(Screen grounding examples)
╭──

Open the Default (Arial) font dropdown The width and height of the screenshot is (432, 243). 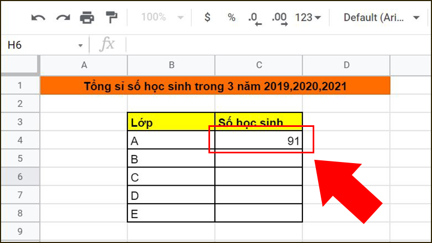click(381, 18)
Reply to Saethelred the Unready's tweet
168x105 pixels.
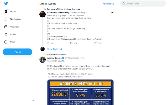pos(48,43)
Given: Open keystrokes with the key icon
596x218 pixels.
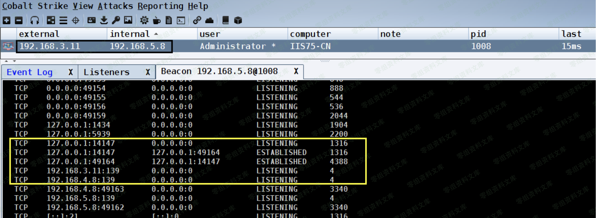Looking at the screenshot, I should tap(116, 20).
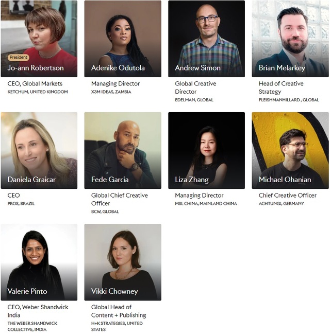Select the 'Global Chief Creative Officer' title
The image size is (330, 336).
pos(120,199)
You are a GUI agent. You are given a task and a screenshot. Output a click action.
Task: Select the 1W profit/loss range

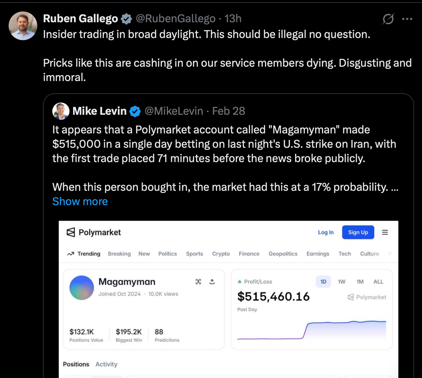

╰──

BRIEF
Copy the data above word for word, starting with the line that contains "You are a GUI" and going on through the end of the data. Leave the pictures out of your answer.

COMPLETED EXERCISE
You are a GUI agent. You are given a task and a screenshot. Output a click action.
Task: Select the 1W profit/loss range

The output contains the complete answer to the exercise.